STAY AT A HEALTHY WEIGHT
More than half of the Australian population are either overweight or obese. Obesity and being overweight pose a major risk for chronic diseases, including type 2 diabetes, cardiovascular disease, hypertension, stroke and certain cancers. Balance calories from foods and beverages with calories you burn off by physical activities.

MANAGE YOUR STRESS
Stress, particularly long-term stress, can be the factor in the onset or worsening of ill health. Managing your stress is essential to your health & well-being. Take ‘time out’ each day and go for a walk or do something you find relaxing.

DRINK ALCOHOL ONLY IN MODERATION
Alcohol can be part of a healthy balanced diet, but only if consumed in moderation. This means no more than two drinks a day. A standard drink is a can or stubbie of mid strength beer (up to 375 ml) or a 30 ml nip of spirits (37 to 40%).

Movember 2012

This year Political Gnomon will be supporting a very important cause which truly aims to change The Face of Men’s Health.

This November, I will be growing a Mo in an attempt to raise money which will be donated 100% to Movember Australia.

To Make a Contribution, To Help Men’s Health, To Be the Change you Want to See and To Make me look silly at work for a Month

follow the link below or Contact me and make a Donation.

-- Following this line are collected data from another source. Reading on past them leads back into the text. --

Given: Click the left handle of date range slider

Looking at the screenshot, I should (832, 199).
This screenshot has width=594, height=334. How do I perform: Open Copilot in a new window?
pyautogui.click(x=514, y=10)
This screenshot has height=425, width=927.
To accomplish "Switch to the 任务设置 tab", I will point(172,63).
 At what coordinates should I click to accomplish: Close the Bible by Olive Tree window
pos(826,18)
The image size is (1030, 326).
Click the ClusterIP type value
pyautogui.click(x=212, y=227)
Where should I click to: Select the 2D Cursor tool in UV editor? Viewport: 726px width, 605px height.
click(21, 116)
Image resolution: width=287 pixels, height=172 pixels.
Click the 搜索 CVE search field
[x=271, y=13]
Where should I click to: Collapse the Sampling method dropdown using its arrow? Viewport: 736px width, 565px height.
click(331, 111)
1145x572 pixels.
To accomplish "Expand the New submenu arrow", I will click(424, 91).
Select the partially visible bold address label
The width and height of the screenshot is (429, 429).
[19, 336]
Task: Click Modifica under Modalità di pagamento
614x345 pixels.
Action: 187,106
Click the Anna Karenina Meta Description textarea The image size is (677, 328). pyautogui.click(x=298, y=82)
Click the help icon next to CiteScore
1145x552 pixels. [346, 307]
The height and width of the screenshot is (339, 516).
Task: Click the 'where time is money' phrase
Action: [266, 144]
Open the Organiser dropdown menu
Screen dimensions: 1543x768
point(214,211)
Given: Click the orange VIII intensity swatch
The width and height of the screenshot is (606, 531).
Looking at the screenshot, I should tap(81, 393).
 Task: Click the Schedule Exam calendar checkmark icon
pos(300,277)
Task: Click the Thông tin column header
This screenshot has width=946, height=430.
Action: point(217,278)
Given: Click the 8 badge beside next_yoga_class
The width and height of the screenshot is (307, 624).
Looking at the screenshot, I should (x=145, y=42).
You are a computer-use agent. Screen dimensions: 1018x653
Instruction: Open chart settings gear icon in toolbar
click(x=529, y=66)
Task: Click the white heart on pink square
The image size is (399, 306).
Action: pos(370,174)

Any Contribution Big or Small, Huge or Tiny is Most welcome 🙂

To Donate Electronically to my Movember account

http://mobro.co/christianraspa

To Donate to Me personally Contact Me through the Link below

Contact Me

Find Out  What We Will Be Fighting For…

CANCER

  • It is expected 1 in 2 Australian men will be diagnosed with cancer by the age of 85.
  • 1 in 9 men in Australia will develop prostate cancer in their lifetime.
  • Prostate cancer is the second-most common cause of cancer-related death amongst Australian men – each year in Australia, close to 3,300 men die of prostate cancer which is equal to the number of women who die from breast cancer annually.
  • In 2007, testicular cancer was the second most common cancer among young men between 20 and 39.
  • On average, 13 men and 8 women die from lung cancer every day in Australia.
  • Tobacco smoking is the largest single risk factor for lung cancer in Australia, and is responsible for about 90% of lung cancers in males and 65% in females.
  • While not as common, men can get breast cancer. The number of men diagnosed with breast cancer in Australia increased from 62 in 1982, to 103 in 2007.
  • Australia has one of the highest incidences of skin cancer in the world, at nearly four times the rates in Canada, the US and the UK.
  • The rate of melanoma incidence in Australian men rose by 18.7% between 1993 and 2003.
  • It is estimated that at least one in three cancer cases in Australia can be prevented. Smoking, sun exposure, poor diet, alcohol consumption and inadequate physical activity are significant risk factors, which can be modified.
  • For males, prostate cancer is expected to remain the most common cancer diagnosed in 2020 (25,300 cases), followed by bowel cancer and melanoma of the skin (about 10,800 cases each) and lung cancer (7,500 cases).